Da Vinci - Coverage Requirements Discovery
2.0.1 - STU 2 United States of America flag

Da Vinci - Coverage Requirements Discovery, published by HL7 International / Financial Management. This guide is not an authorized publication; it is the continuous build for version 2.0.1 built by the FHIR (HL7® FHIR® Standard) CI Build. This version is based on the current content of https://github.com/HL7/davinci-crd/ and changes regularly. See the Directory of published versions

Implementation Considerations

Page standards status: Trial-use

This page lists considerations and recommendations for implementation that fall outside the conformance expectations established by the specification. I.e. It covers content that the specification authors and project team consider to be essential business practices, good ideas, as well as concepts worthy of consideration/awareness. However, the content here doesn’t define specific testable behavior.

Suppressing Guidance

Some CRD clients might suppress certain types of payer guidance as being the ‘default’ presumption. E.g. “Covered, no prior authorization required”. Where CRD systems do this, there might be an issue if the CRD service becomes unable to respond and the CRD client does not clearly flag to the user that the service is not available. I.e. Providers might incorrectly presume that authorization is not needed. Clients that perform such suppression of messages SHALL mitigate this potential for misinterpretation.

Limitations on Accuracy

In rare situations, circumstances might change in a way that invalidates information provided by a CRD server prior to execution of an ordered service. E.g. coverage is terminated or changed by the employer, data in the record is subsequently found to be erroneous, etc. Providers (and where provided information is shared with them, patients) will need to be aware that, irrespective of this guide’s expectations for accuracy, assertions made by a CRD Server are always “point-in-time” and do not constitute an irrevocable promise any more than equivalent assertions made in the paper/fax/phone-call world.

Managing

Key aspects of interoperability for this specification include agreement on how to identify payers, identify different types of coverage, etc. As yet, there is no industry wide solution to this issue. However, HL7 is working with industry partners on viable solutions to these issues. Guidance and recommendations on how to manage consistent identity of payer concepts as well as other topics can be found in the CRD Implementer Support confluence page. Some of the guidance there may migrate to this specification and become ‘SHALL’ in future releases, so implementers are strongly encouraged to align with the guidance on the page in their early development.

Impact on payer processes

Information passed to the CRD Server will typically contain clinical terminologies, might not contain billing terminologies, and will generally not include billing modifier codes or similar information often included in prior authorization requests. CRD Servers will need to support these clinical terminologies or map them to internally used billing terminologies when determining decision support results - such as whether a therapy is covered or requires prior authorization. In some cases, mappings may not be fully deterministic and may impact the ability to respond with useful decision support. Services will also need to consider that the mapping they perform between clinical terminologies and billing codes may be different than the bill coding process performed by the client system when claims are eventually submitted. This may mean that assertions about coverage or prior authorization requirements will need to be expressed conditionally. E.g. “Provided this service is billed as X, Y or Z, then prior authorization is not needed”.

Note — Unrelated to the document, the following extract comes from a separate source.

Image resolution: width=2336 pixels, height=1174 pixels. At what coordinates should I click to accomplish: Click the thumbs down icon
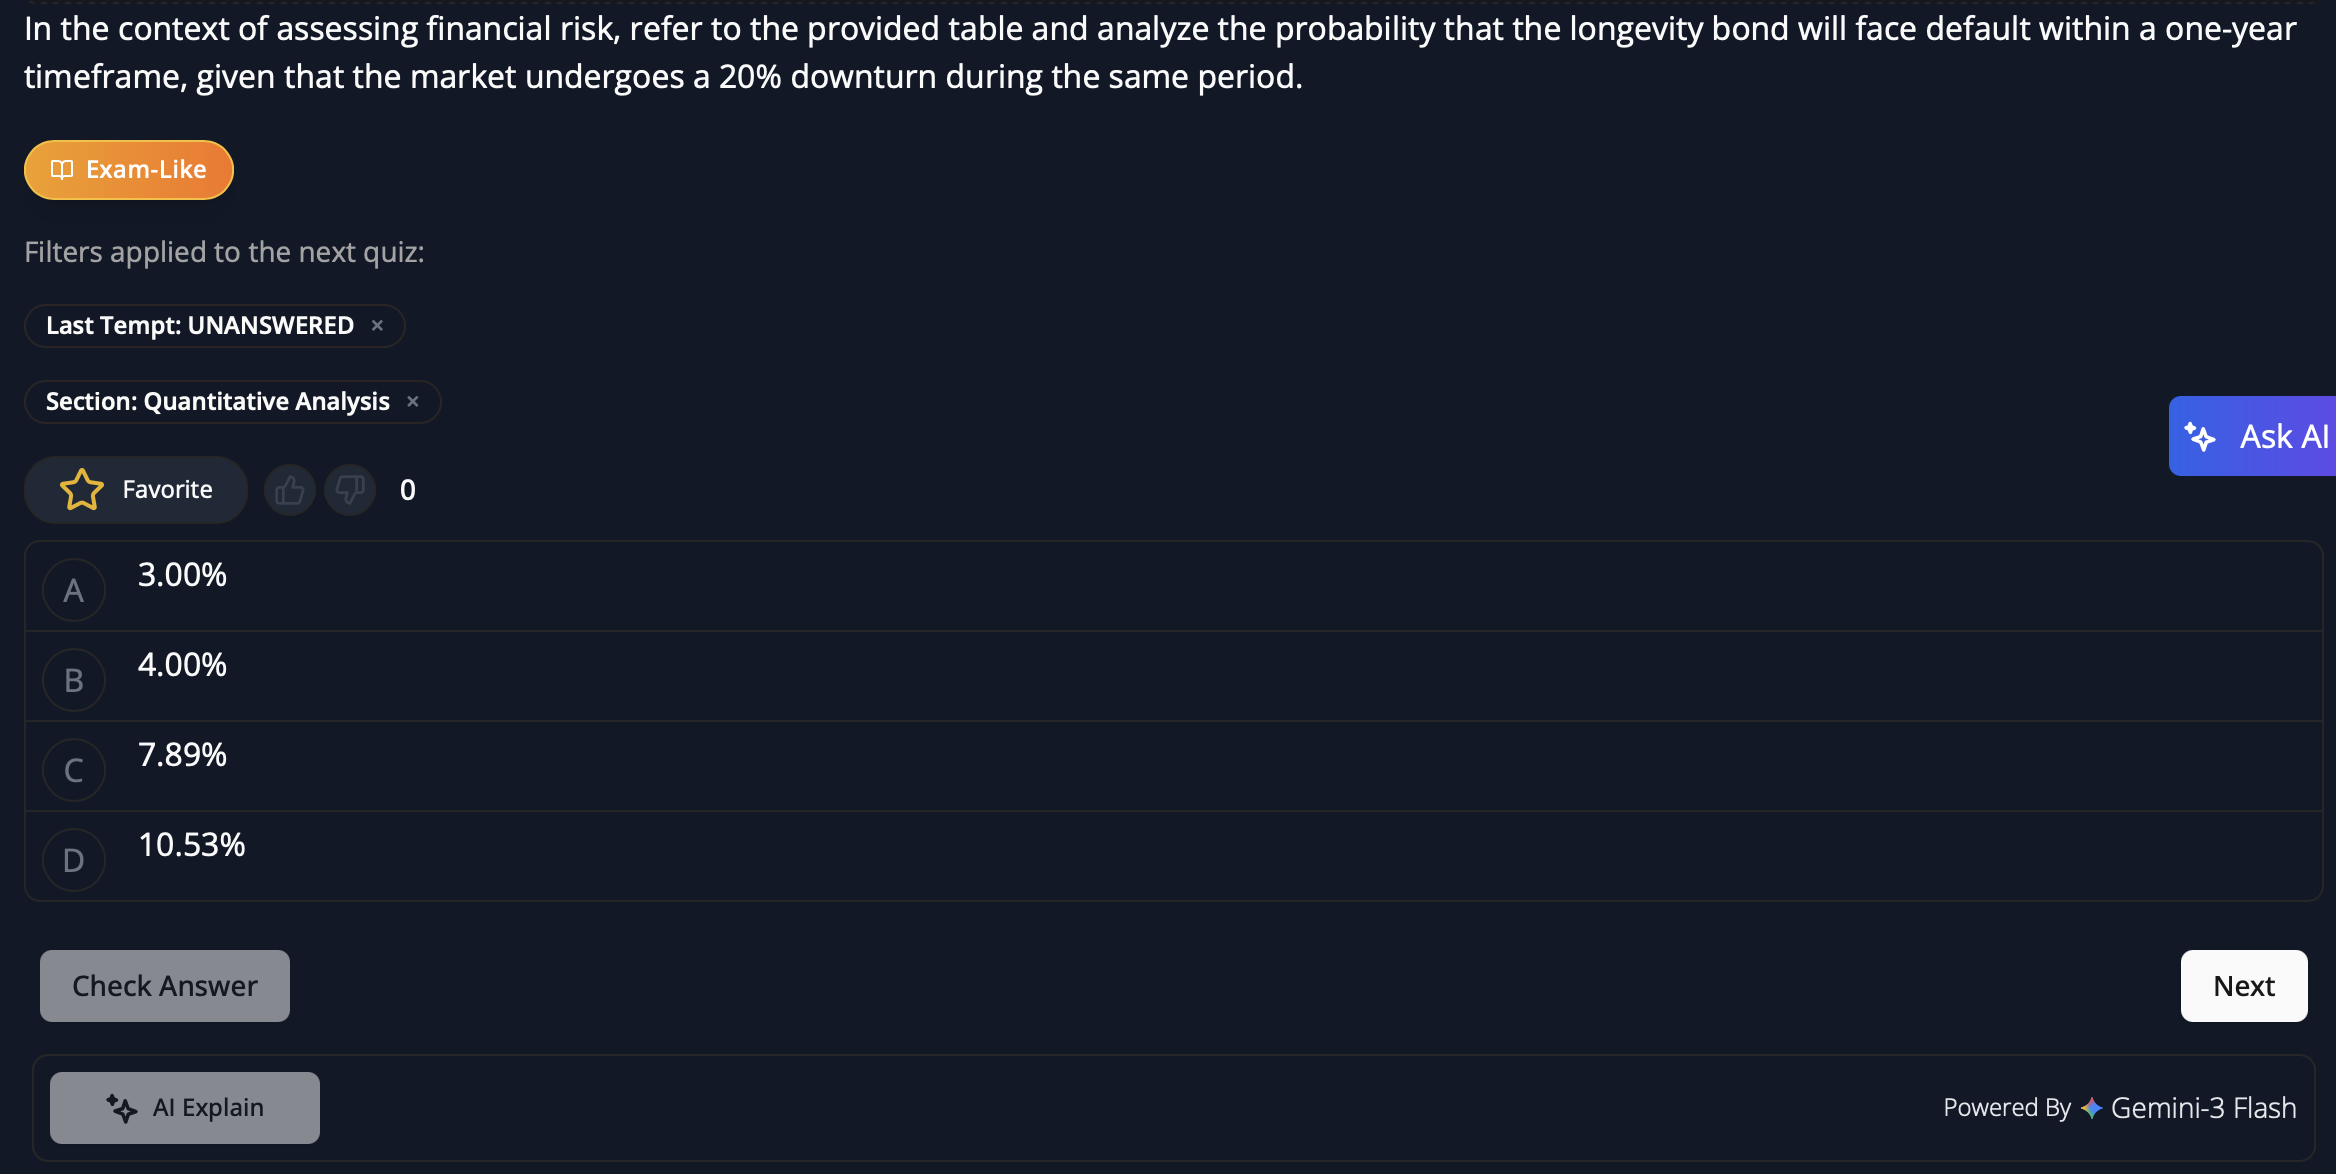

In situations where CRD Clients are aware of the likely billing codes at the time of ordering, they MAY send these codes as additional CodeableConcept.coding repetitions to assist in server processing. If using CPT, note the ability to convey CPT modifier codes via post-coordination as described in the Using CPT page on terminology.hl7.org.

It is more efficient if mappings can be shared across payers and providers. This implementation guide encourages industry participants to cooperate on the development of shared mappings and/or to work with terminology developers (e.g. AMA for CPT codes) to develop shared mappings as part of their code maintenance process.